Start of Supplied information

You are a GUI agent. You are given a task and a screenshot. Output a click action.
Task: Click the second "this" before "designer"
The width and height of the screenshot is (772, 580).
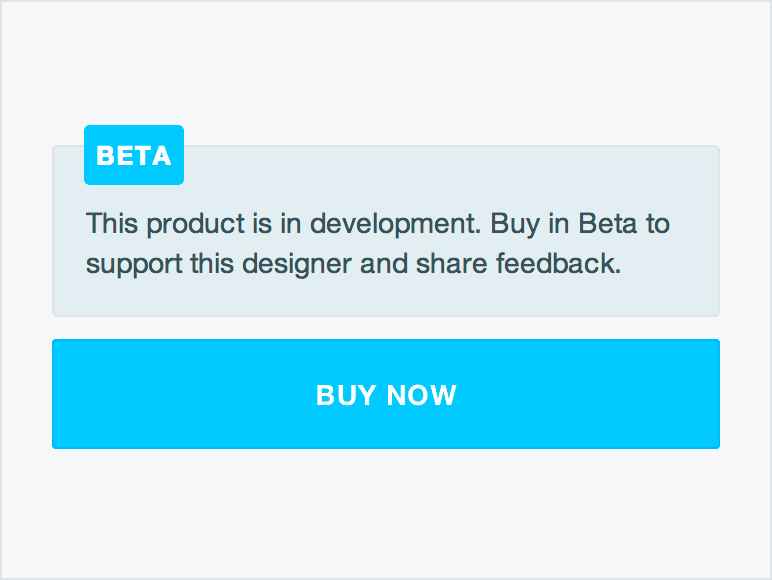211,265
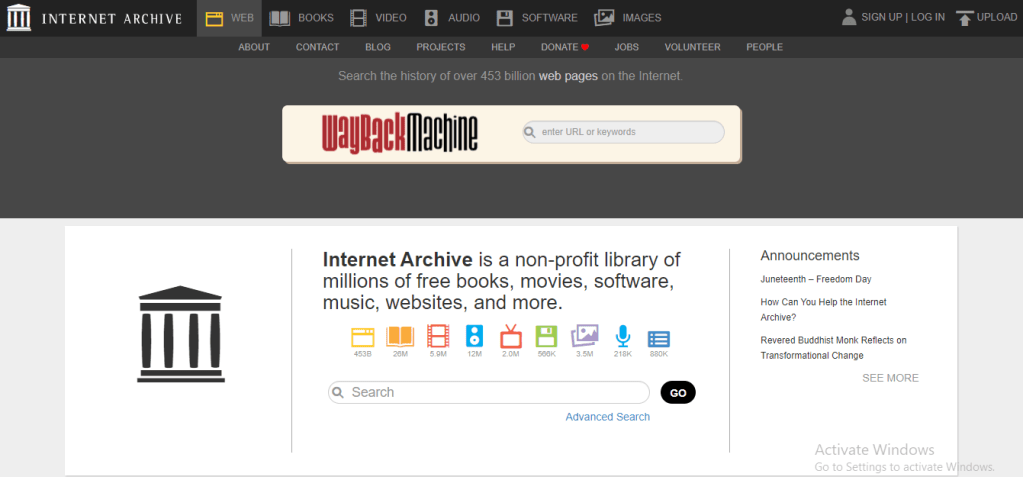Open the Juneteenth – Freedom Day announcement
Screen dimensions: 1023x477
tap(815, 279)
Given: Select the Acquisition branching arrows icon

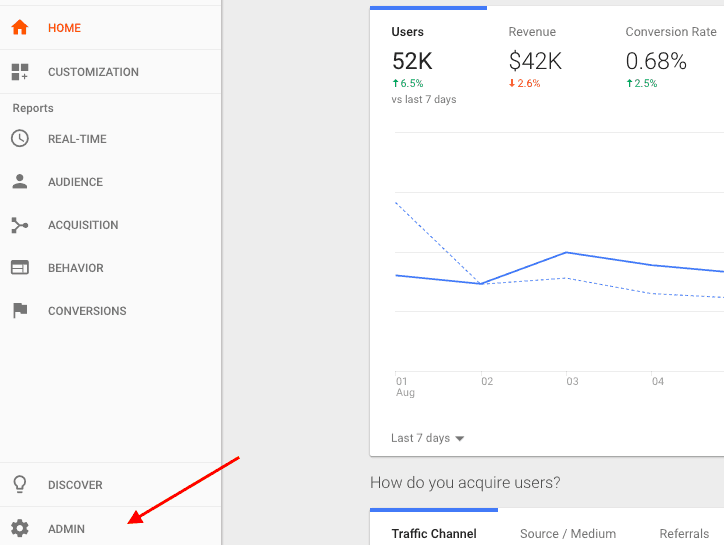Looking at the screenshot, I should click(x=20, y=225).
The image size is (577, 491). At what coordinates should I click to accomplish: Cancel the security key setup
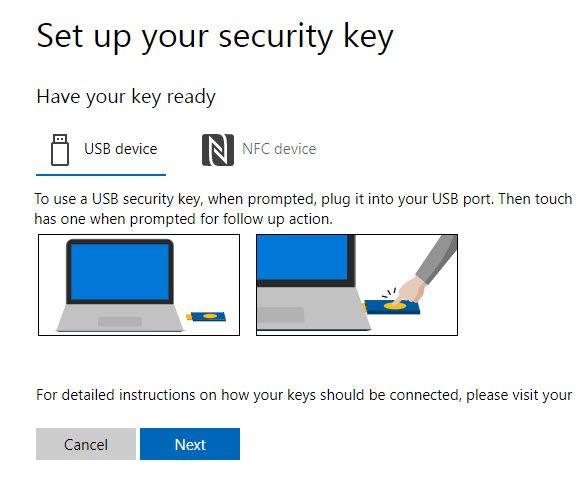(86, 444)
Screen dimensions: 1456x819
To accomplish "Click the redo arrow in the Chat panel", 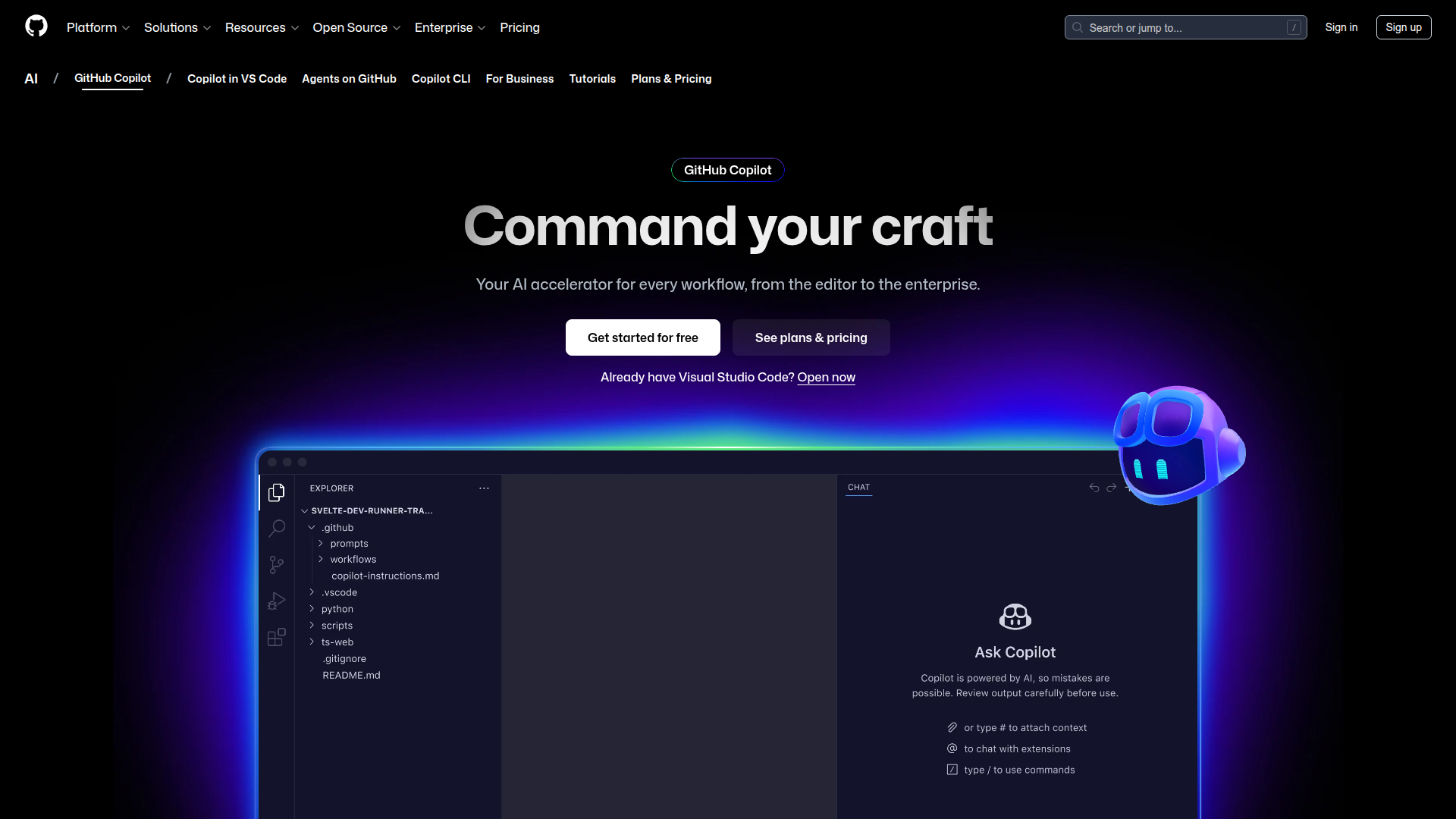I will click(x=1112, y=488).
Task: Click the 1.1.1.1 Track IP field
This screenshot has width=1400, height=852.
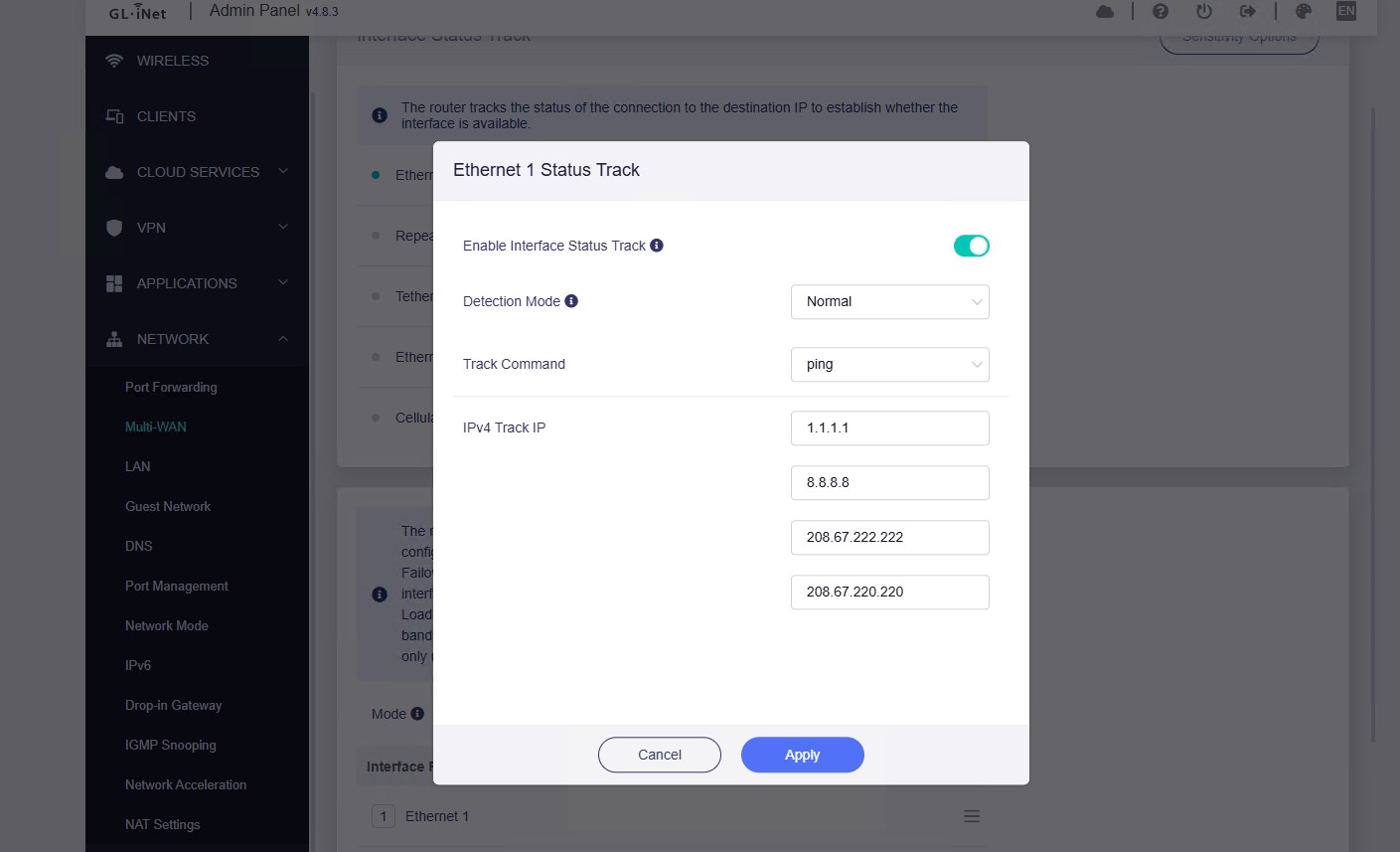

End of Supplied information

▶ [Job]:
Retype the material from the line containing "Task: Click the 1.1.1.1 Track IP field" through the end, inclusive, leaving out the pictures.

▶ [Task output]:
Task: Click the 1.1.1.1 Track IP field
This screenshot has width=1400, height=852.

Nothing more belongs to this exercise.